Cet ouvrage n’est pas sans défauts. Dans le guide d’utilisation, il manque une explication des deux différents types de coordonnées géographiques utilisées pour localiser les toponymes. On aurait aussi souhaité que soient distingués par une police différente les toponymes encore en usage et ceux qui sont disparus. La bibliographie, abondante et à jour, ne mentionne pas une source fondamentale : la thèse de l’auteur qui, pourtant, fait l’objet d’un renvoi dans l’introduction. L’interprétation de certaines cartes exige du lecteur une connaissance intime de la géographie de la Saskatchewan. On ne trouve aucun cours d’eau important ou ville repère sur la carte consacrée aux concentrations de toponymes francophones. Même remarque pour la carte des toponymes empruntés à la France, à la Belgique, au Québec et ailleurs. Sans repères locatifs, ces cartes sont vides de toute information utile. Ajoutons enfin que la qualité d’impression de la partie cartographique n’est pas à la hauteur du reste de l’ouvrage.

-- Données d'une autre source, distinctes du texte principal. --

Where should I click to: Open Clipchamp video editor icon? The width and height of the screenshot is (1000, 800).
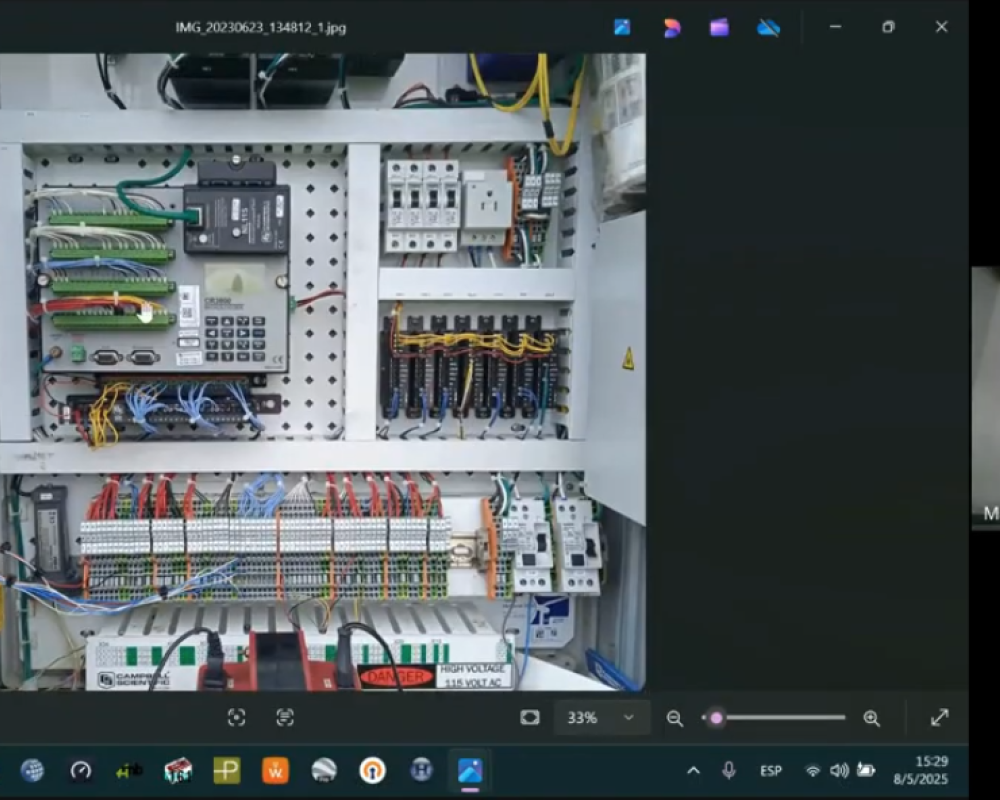(719, 27)
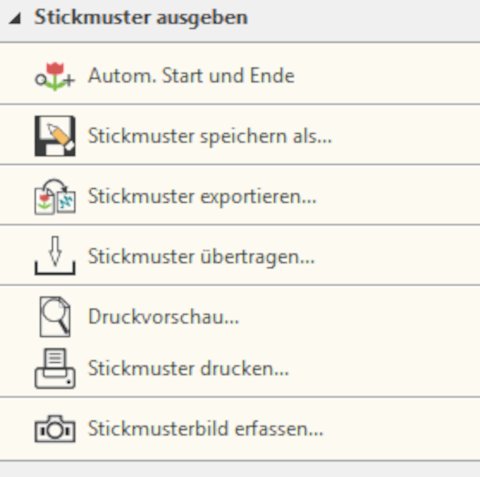Collapse the Stickmuster ausgeben section triangle
The height and width of the screenshot is (477, 480).
pyautogui.click(x=15, y=18)
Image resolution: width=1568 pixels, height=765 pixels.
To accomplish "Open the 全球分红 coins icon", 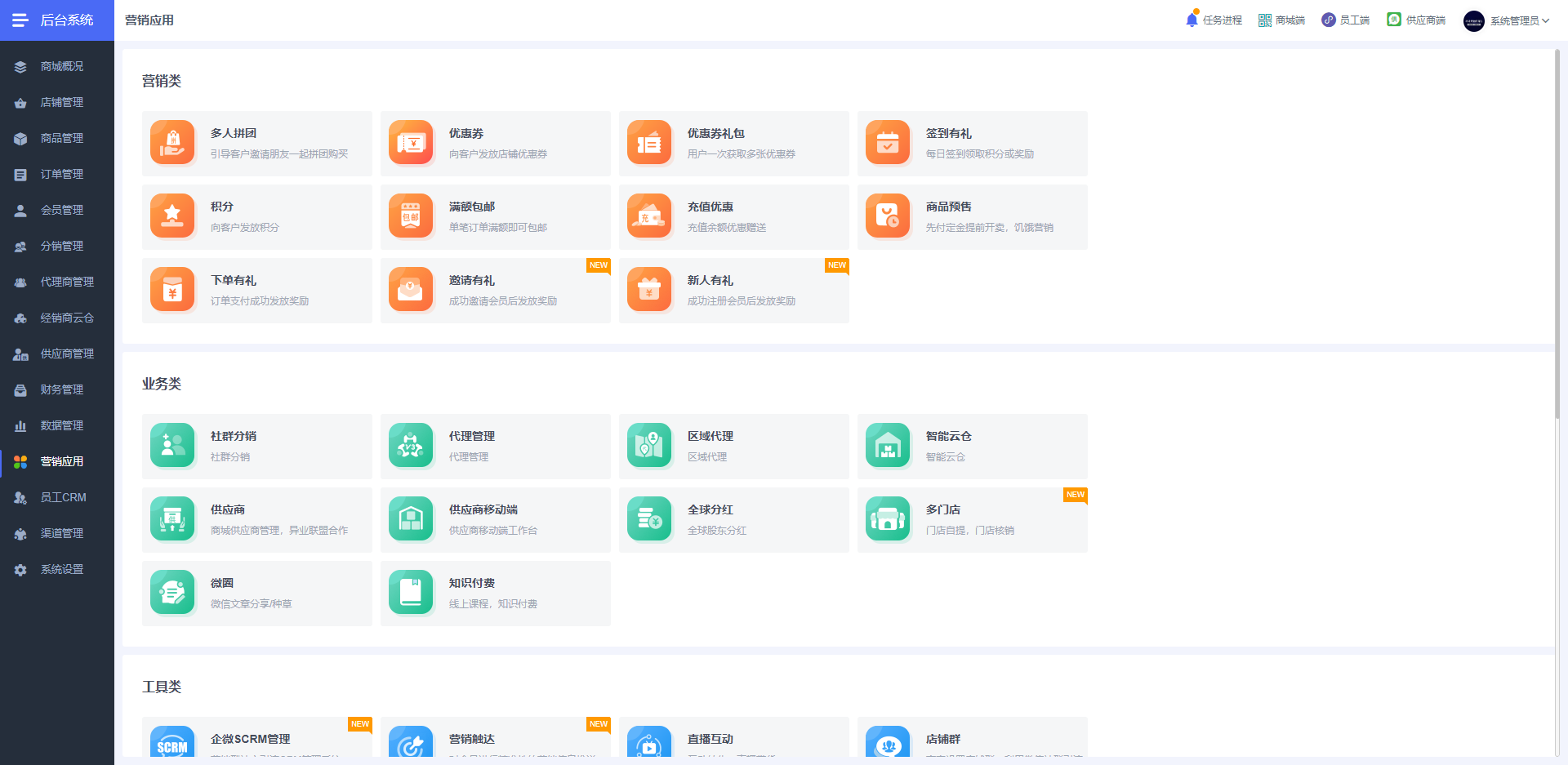I will [x=649, y=519].
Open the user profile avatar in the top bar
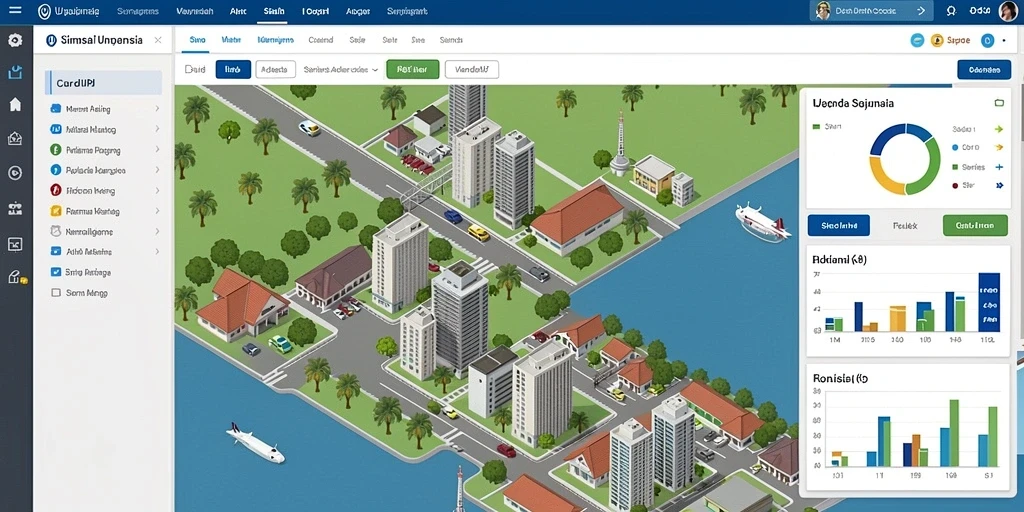Image resolution: width=1024 pixels, height=512 pixels. tap(1008, 11)
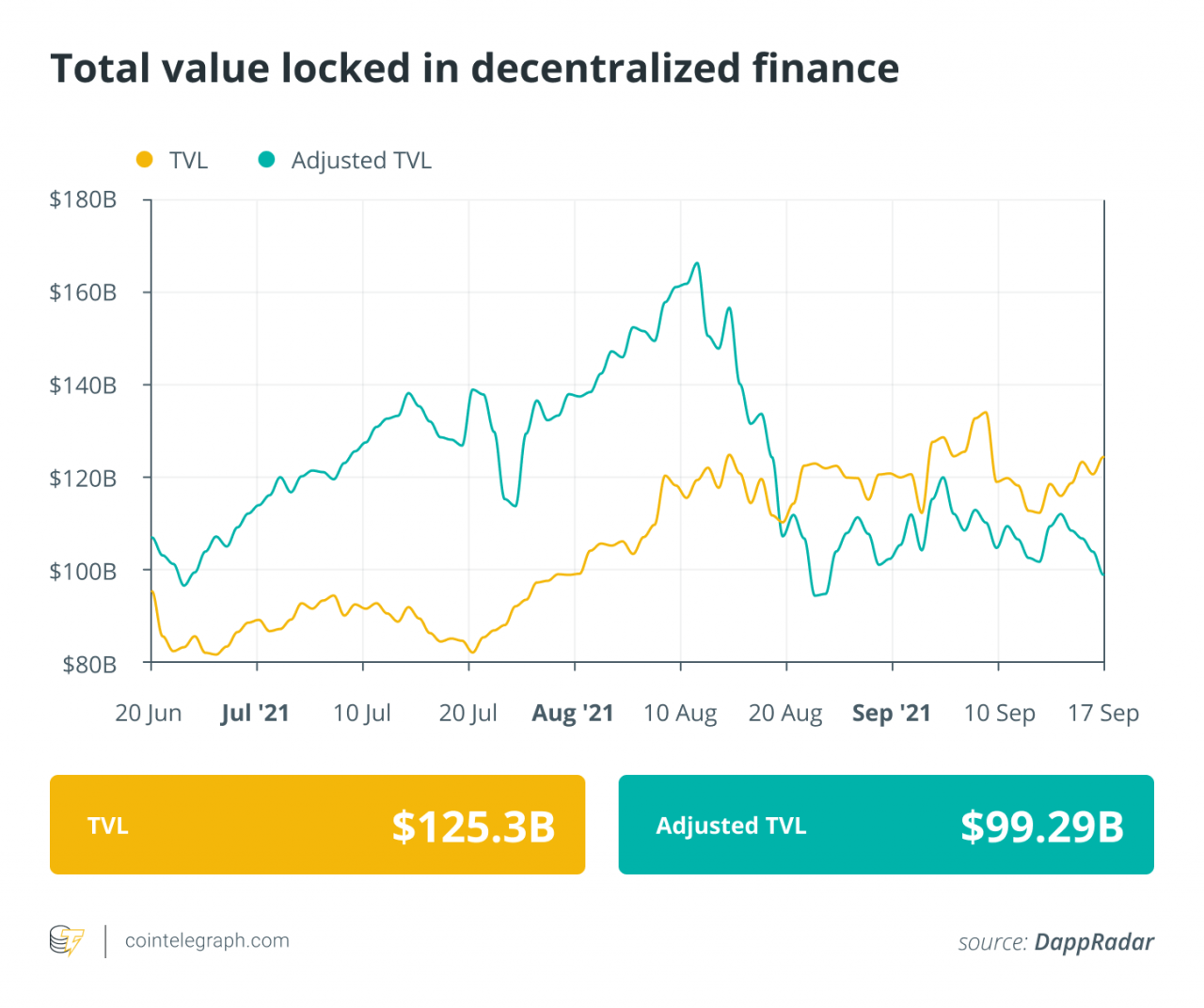Screen dimensions: 1204x1008
Task: Select the Jul '21 x-axis label
Action: tap(255, 713)
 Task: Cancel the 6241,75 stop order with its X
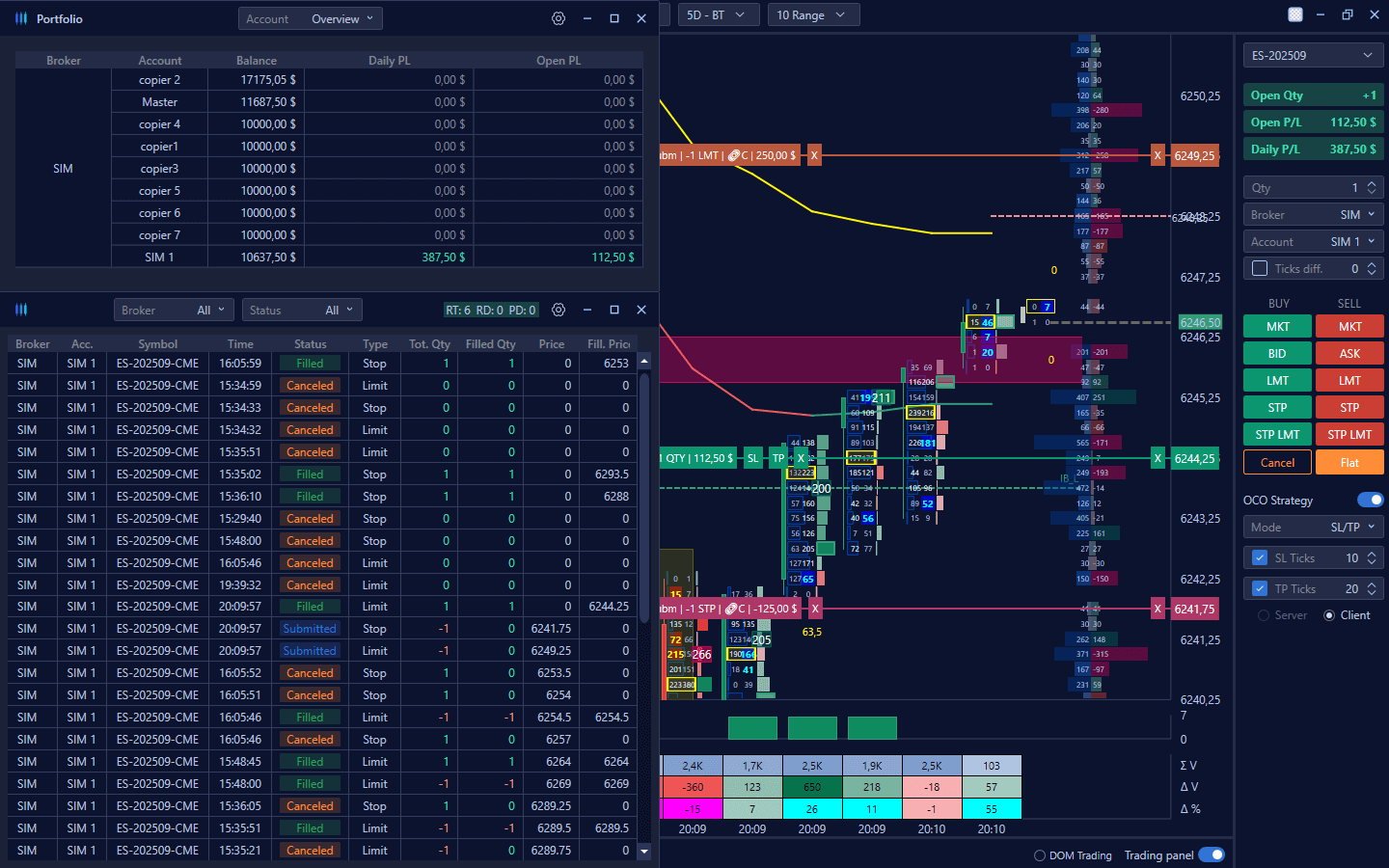coord(815,609)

Ces imperfections ne devraient pas porter ombrage aux mérites du livre. Carol Léonard a eu le courage et la détermination de s’attaquer à un domaine méconnu et inexploré de l’onomastique canadienne et nous livre un matériau brut d’une exceptionnelle richesse. Espérons que ce répertoire servira d’inspiration à d’autres chercheurs et qu’il les incitera à poursuivre la passionnante histoire des dénominations françaises d’Amérique.